> [Apply what you read]
- a) According to the passage on Singapore's leadership, whom does the author identify as having "the composure to be an excellent leader"?
- b) Reproduce, word for word, the portion of the passage on Singapore's leadership between "The author stressed" and "and be inventive.", inclusive.

> [Excerpted passage]
Talking about Lee Kuan Yew, the author explained that the qualities that made Singapore’s founding father was a good student were not always the same ones that made him a great leader.
The author asserts that great leaders are resilient, able to think up solutions to problems without knowing the parameters and have the “gumption” to get it right even in the face of multiple failures.
“Make no mistake, the one thing that defines a great leader is failure; not success. And I think we, in Singapore, chronically get this upside down,” the author said.
The answer goes on to touch on the current scholars and 4th generation leaders. The author pulled no punches when pointing out that they have all had relatively easy lives.
“Our merry band of scholars and 4th-generation leaders may be of the impression that they share the spirit of that which underpinned the transformation of our country; but the reality is none of them have faced rock bottom in their lives,” the author wrote.
“Sure, they may have botched a smattering of projects, but this is nothing compared to when your life is literally falling apart and you have to muster strength and grace in those situations in order to turn things around.”
Building up talent, not just academic skills
A comparison as then made between how universities in Singapore choose students versus universities in the US. Where in Singapore, universities “glorify” students with straight A and ignore athletes who compete every year but wins nothing, in America, “they are interested in who you are as a person, rather than just your test scores.”
The author then asks, “We keep telling ourselves that we need more talent, but have we ever stopped to ask ourselves, what is talent?”
The author argues that while Singapore will always need public administrators who are good workers, what the country needs now are “architects”.
“Leaders do not have to know how to do everything. They just have to know who can. For that, you do not need someone who has all A’s, you need something that is far more precious—imagination.”
Talking about the government’s push for bringing in foreign talent, the author wrote: “Our “leadership” love to make sweeping statements that we do not have enough talent and creativity in this country; which is why we need to bring them in from abroad. I have nothing against talent from abroad. They make us stronger. But perhaps we have to ask ourselves the fundamental question—how are we suppose to find talent if we do not provide incentives for talent to manifest?”
The author goes on to say, “A good leader never becomes flustered or nervous regardless of how much unexpected and downright stupid problems exist in a project. In fact, they love when things turn completely on their heads. Do we have such people in our political leadership? Maybe.”
One person that the author identifies as having “the composure to be an excellent leader” is Senior Minister of Singapore Tharman Shanmugaratnam.
The author stressed that the system in Singapore needs to change now and that parents should be told that while they can keep pushing their children academically, children should also be allowed to explore and be inventive.
The author concluded: “Once we start rewarding our kids for who they are, not what they know, we can build a country that all of us are proud of. When you create a macrocosm of the classroom where you make the teacher’s pet class monitor, you make people hate him more. Where there is hate, there is conflict; where there is conflict, there is unrest; and where there is unrest, people are going to get hurt.”

> [Extracted information]
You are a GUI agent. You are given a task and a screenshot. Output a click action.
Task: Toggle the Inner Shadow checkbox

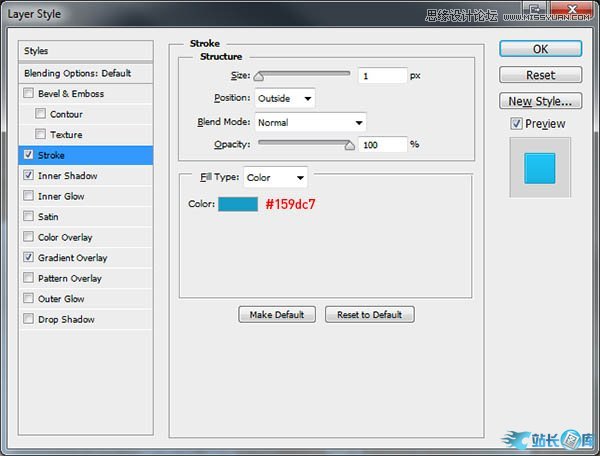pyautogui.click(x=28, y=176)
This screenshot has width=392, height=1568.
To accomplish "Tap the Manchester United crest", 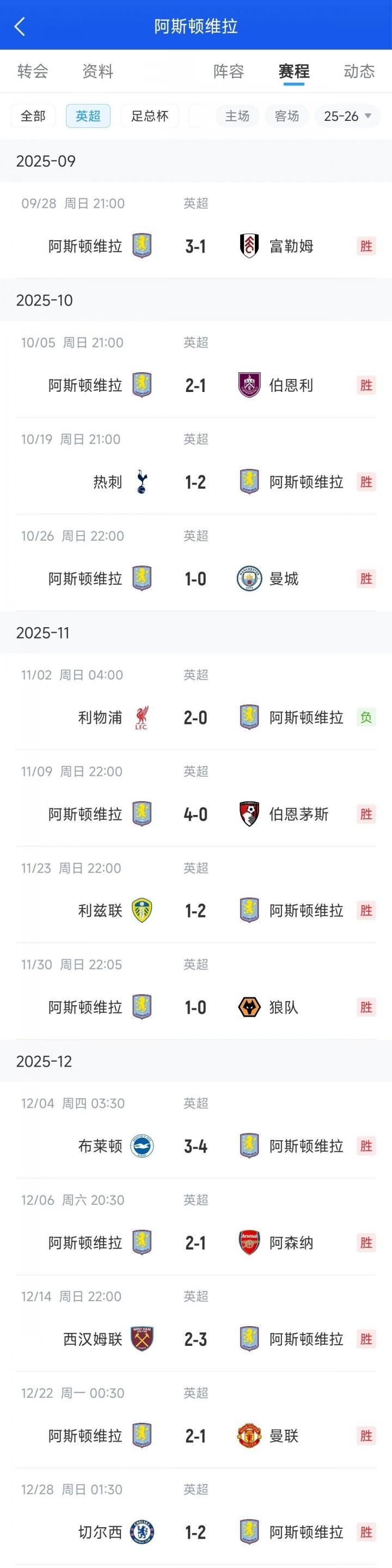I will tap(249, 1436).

--

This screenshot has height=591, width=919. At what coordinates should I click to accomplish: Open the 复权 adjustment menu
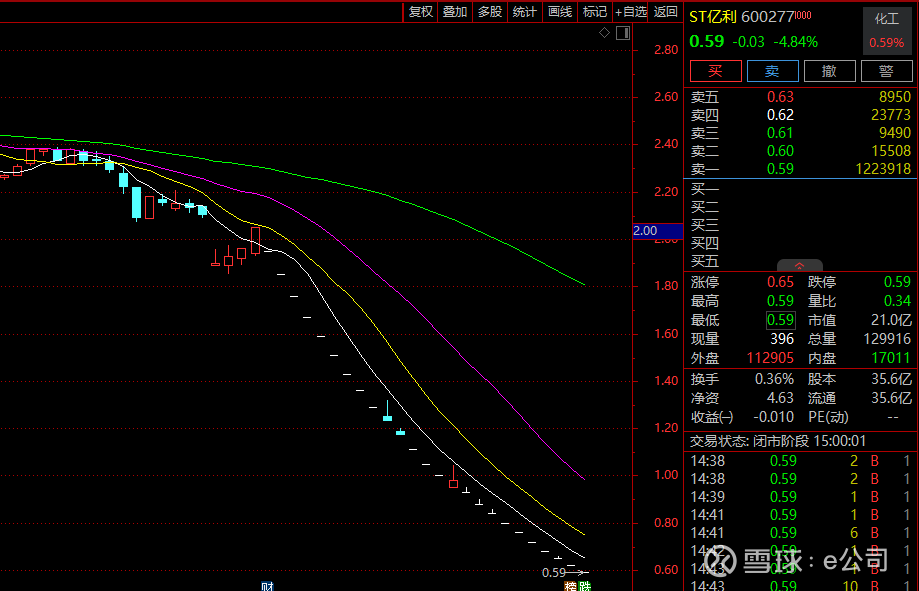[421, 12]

> [Responses to the tasks]
- a) Senior Minister of Singapore Tharman Shanmugaratnam.

- b)
The author stressed that the system in Singapore needs to change now and that parents should be told that while they can keep pushing their children academically, children should also be allowed to explore and be inventive.